Waktu menunjukkan pukul 10.00 Wita. Nyoman Tirtha, warga Kusamba, Klungkung buru-buru mengeluarkan sesaji ke depan gerbang rumahnya. Sesaji itu kemudian digelar di atas tikar pandan menghadap ke jalan. Disertai anggota keluarga lain, doa dengan kalimat sederhana pun meluncur dari bibirnya. Sebagai tanda penutup ritual, mereka pun nyurud (menikmati sisa sesaji) bersama.
Begitulah ritual nyaagang yang menjadi tradisi masyarakat Klungkung. Biasanya, ritual nyaagangdilaksanakan setelah persembahyangan hari suci Kuningan selesai dilaksanakan. Karena persembahyangan hari suci Kuningan tak boleh melewati tengah hari, maka ritual nyaagang akan dilaksanakan sekitar pukul 10.00 hingga sebelum pukul 12.00.
“Nyaagang ini sebagai pertanda upacara hari suci Kuningan sudah berakhir dan para leluhur kini akan kembali ke kahyangan. Sebelum para leluhur pulang ke kahyangan, maka dihaturkan sesaji,” urai Nyoman Tirtha menjelaskan makna upacara nyaagang.
Hampir seluruh masyarakat Klungkung memang melaksanakan ritual nyaagang saban hari suci Kuningan. Tak diketahui secara jelas sejak kapan ritual ini mulai muncul di Klungkung.
“Kami sudah nami (mewarisi) seperti ini sejak dulu,” kata Ni Wayan Pica, seorang warga Klungkung lainnya.
Memang, masyarakat awam tak banyak memahami makna upacara nyaagang ini. Namun, jika ditelisik secara etimologis, kata nyaagang berasal dari kata saagang dalam bahasa Bali yang berarti ‘hidangkan’.
Karena itu, nyaagang kemungkinan besar merupakan sebuah ritual menyajikan hidangan berupa sesaji kepada para leluhur sebelum kembali ke kahyangan. Nyaagangtampaknya semacam ritual perjamuan sebagai ungkapan syukur dan terima kasih kepada para leluhur yang telah berkenan hadir dalam rangkaian upacara hari suci Galungan dan Kuningan sekaligus memberikan berkah kepada seluruh keluarga.
Menurut kepercayaan masyarakat Bali, para leluhur sudah hadir pada saat hari Sugihan. Sepanjang hari Sugihan hingga Kuningan, para leluhur memberikan berkahnya bagi seluruh keluarga.

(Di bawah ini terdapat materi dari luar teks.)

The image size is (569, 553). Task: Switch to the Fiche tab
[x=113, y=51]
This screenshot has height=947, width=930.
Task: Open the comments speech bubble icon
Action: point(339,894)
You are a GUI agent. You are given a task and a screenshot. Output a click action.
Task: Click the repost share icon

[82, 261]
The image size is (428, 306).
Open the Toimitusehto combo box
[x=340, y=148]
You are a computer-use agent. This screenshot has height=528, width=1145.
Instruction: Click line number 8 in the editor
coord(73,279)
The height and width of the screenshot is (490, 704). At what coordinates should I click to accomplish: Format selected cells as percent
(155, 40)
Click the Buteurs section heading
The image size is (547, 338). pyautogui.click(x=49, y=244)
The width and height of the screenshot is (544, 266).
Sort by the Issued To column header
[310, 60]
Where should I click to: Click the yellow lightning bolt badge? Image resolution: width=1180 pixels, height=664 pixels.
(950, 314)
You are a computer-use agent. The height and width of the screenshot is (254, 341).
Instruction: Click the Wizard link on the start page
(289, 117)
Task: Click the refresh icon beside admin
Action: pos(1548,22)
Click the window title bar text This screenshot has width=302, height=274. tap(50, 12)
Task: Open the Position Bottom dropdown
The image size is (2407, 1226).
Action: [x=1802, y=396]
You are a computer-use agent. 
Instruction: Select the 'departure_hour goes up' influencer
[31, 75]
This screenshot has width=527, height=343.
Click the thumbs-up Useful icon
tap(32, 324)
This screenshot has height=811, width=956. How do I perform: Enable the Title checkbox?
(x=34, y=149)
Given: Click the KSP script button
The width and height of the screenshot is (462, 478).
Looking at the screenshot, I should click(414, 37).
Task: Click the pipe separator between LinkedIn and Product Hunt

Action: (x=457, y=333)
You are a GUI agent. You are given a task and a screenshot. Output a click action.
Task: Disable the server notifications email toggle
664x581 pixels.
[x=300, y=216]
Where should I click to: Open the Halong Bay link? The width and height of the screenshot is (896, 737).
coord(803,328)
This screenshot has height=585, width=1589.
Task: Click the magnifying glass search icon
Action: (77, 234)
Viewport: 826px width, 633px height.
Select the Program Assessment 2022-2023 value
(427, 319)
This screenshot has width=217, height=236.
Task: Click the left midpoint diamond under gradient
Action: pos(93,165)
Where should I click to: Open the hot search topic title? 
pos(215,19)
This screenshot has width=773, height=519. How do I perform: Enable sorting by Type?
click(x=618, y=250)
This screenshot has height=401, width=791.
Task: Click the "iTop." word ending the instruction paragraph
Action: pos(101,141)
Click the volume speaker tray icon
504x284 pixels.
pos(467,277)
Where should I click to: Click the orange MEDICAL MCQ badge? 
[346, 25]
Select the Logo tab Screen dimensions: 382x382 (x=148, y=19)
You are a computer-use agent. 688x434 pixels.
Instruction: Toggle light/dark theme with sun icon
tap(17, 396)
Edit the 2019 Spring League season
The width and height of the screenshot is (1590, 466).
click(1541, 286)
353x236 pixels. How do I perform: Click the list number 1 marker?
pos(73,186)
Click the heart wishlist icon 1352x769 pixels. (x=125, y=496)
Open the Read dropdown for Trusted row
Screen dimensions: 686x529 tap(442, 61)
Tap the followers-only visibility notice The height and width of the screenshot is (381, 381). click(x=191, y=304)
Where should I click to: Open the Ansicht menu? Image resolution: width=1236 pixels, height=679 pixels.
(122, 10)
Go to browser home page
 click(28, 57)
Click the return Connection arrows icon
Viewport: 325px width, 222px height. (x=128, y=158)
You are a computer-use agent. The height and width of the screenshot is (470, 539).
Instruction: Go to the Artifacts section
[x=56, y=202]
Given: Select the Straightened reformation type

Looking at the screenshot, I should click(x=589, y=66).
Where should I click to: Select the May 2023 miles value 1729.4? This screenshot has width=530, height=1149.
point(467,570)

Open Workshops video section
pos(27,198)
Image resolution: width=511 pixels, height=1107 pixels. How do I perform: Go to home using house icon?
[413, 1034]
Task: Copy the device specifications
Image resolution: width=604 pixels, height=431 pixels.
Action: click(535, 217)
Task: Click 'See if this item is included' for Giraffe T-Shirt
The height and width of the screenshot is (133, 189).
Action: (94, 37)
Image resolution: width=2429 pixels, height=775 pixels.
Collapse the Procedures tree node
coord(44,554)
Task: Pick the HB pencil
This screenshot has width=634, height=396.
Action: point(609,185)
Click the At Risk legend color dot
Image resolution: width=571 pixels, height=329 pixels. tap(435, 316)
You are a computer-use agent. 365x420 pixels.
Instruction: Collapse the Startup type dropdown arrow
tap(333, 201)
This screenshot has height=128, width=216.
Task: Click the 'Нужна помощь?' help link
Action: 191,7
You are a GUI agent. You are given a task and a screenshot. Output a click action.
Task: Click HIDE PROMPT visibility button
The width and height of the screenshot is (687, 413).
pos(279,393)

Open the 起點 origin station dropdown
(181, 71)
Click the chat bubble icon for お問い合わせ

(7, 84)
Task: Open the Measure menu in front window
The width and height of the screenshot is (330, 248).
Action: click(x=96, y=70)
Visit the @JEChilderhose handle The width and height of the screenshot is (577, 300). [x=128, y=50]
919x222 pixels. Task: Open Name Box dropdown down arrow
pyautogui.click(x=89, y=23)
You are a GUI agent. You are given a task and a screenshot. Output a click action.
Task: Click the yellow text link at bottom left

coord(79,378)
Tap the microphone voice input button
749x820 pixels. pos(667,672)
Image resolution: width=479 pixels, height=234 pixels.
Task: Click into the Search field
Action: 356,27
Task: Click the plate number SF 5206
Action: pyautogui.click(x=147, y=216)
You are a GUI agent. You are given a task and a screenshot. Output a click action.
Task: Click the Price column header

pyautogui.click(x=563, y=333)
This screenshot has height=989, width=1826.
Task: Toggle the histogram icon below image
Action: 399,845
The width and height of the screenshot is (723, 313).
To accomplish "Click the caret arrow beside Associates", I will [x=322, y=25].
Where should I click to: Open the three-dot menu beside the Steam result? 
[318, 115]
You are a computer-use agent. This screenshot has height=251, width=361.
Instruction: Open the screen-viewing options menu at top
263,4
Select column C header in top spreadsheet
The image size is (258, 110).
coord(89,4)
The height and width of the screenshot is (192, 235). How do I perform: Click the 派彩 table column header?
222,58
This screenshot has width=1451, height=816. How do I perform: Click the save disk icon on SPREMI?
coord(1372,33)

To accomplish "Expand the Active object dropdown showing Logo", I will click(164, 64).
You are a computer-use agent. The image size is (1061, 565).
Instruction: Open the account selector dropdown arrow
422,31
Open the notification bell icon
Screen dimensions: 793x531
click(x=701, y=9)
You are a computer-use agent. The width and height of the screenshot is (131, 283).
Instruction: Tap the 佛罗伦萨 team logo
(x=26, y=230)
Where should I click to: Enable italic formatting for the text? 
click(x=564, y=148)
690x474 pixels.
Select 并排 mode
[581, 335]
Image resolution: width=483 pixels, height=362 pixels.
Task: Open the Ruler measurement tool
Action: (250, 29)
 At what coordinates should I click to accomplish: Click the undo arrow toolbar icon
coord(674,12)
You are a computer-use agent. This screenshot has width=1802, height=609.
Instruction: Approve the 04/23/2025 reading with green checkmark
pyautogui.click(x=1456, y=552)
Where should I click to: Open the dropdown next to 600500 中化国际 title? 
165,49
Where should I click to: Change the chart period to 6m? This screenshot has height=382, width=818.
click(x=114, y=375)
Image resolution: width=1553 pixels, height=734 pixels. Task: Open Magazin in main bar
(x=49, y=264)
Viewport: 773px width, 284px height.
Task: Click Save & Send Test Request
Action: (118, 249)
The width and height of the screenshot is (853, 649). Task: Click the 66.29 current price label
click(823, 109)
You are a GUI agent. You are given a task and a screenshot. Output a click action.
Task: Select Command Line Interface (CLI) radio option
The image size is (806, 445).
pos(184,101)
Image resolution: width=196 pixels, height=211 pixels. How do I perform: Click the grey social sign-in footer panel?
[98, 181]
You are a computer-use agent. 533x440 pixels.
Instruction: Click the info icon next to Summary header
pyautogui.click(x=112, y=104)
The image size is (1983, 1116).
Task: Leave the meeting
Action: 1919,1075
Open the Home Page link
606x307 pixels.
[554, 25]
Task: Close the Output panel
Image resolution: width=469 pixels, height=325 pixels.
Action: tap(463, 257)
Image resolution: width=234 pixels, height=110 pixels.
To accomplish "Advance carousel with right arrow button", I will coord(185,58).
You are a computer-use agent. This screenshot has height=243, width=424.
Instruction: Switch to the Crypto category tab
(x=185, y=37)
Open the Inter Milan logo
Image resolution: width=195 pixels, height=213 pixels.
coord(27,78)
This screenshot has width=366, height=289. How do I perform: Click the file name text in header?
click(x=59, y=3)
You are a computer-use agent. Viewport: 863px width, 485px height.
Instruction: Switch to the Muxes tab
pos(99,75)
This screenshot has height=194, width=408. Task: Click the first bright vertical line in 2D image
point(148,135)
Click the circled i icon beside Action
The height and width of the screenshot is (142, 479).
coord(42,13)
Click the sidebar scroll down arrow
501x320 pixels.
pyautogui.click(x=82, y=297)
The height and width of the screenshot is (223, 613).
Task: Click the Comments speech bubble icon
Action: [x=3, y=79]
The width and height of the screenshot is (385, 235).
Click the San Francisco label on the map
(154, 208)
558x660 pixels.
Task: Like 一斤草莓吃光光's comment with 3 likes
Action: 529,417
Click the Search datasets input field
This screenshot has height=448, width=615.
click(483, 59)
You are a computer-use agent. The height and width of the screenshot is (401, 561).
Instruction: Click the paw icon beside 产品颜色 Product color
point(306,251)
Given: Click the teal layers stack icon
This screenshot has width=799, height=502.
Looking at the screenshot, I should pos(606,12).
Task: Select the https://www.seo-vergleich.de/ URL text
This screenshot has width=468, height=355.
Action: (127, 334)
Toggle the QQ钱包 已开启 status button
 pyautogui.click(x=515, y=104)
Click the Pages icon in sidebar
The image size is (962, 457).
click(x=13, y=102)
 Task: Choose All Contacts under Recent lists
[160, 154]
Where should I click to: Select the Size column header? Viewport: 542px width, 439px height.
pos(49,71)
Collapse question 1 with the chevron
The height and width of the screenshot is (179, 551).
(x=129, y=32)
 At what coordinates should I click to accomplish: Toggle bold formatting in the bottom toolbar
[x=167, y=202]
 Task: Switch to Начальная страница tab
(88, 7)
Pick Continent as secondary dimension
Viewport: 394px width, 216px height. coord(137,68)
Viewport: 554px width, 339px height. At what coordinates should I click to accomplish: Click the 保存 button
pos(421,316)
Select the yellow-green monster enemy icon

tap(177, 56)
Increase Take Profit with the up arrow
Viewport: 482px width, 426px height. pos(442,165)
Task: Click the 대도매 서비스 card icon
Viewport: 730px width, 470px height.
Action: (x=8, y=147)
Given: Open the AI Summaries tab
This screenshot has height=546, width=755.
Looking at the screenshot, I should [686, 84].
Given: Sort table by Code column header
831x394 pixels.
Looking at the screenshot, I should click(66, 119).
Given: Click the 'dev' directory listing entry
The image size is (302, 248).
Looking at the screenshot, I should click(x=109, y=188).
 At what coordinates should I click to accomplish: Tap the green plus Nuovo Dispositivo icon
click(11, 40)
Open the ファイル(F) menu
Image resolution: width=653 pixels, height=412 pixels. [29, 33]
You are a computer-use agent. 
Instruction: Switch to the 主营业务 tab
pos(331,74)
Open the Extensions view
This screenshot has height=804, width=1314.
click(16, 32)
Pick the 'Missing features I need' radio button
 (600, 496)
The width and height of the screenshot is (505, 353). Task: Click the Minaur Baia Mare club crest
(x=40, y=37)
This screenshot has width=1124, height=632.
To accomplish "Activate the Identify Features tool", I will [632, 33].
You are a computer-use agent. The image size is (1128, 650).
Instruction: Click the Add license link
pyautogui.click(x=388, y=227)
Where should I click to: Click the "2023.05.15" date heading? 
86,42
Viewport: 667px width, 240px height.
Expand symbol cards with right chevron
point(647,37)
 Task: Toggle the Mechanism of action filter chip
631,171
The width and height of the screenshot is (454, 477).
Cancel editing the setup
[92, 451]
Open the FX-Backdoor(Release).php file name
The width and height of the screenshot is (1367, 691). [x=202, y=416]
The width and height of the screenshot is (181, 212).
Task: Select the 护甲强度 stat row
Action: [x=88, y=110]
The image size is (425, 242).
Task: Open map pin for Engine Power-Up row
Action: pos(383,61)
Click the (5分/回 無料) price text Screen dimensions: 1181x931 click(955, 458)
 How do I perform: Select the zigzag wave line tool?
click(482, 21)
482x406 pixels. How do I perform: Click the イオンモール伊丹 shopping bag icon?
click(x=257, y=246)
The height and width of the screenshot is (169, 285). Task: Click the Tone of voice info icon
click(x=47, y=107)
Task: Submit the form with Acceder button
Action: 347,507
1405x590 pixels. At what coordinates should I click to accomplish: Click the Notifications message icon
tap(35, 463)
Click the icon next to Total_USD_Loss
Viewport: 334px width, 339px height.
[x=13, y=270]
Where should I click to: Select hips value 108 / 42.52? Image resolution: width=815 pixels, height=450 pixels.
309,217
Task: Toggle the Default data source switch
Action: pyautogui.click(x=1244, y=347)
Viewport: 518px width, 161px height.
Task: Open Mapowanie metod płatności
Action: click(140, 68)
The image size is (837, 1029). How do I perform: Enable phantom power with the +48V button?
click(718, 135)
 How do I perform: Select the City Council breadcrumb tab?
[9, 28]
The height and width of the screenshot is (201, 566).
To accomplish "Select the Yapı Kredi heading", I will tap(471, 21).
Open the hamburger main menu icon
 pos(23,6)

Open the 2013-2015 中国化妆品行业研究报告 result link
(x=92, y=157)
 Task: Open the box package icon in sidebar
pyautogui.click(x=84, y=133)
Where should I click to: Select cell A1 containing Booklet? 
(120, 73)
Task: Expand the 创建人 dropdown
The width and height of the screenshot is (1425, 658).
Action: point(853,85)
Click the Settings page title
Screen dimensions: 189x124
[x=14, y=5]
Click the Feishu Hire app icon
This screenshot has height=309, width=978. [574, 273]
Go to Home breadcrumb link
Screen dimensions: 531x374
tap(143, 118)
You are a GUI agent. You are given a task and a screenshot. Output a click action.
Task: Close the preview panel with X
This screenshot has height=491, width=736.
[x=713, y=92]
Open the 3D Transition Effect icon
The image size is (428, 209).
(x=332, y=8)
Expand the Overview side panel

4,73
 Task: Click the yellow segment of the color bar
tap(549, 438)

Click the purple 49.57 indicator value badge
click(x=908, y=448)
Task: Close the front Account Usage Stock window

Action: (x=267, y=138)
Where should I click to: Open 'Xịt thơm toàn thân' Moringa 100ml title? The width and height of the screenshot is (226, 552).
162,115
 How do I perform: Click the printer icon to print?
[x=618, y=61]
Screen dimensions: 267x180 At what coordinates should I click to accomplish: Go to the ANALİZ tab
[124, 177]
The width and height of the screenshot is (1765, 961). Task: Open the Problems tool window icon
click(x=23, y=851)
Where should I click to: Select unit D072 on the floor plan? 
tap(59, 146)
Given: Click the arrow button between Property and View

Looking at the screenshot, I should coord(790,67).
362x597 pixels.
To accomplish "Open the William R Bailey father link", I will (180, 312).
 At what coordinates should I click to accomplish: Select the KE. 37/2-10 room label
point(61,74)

Nyaagang sebagai ritual perjamuan bagi leluhur bisa dilihat dari bentuk sesaji yang dihaturkan. Di antaranya, banten soda, beralas daun timbul (keluwih), sepan (tebu), utu, biu krutuk, tigasan dan sejumlah sesaji lainnya.
“Doa yang dihaturkan pun memang ditujukan kepada para leluhur. Isinya berupa ungkapan terima kasih dan syukur atas kesediaan para leluhur untuk turun dan memberi berkah sepanjang hari suci Galungan dan Kuningan. Selanjutnya para leluhur diharapkan turun lagi saat hari Galungan dan Kuningan enam bulan lagi,” kata Dewa Gede Anom, tokoh masyarakat Paksebali, Klungkung.
Di Paksebali, kata Dewa Anom, nyaagang dilakukan di dua tempat yakni di sanggah/merajan serta di lebuh (gerbang) rumah. Nyaagangdi sanggah/merajan dihaturkan bagi para leluhur yang sudah suci. Sementara nyaagang di lebuh rumah dihaturkan bagi para leluhur yang belum disucikan. “Kan ada leluhur yang sudah di-aben tetapi belum diupacarai ngerorasin,” kata Dewa Anom. (b.)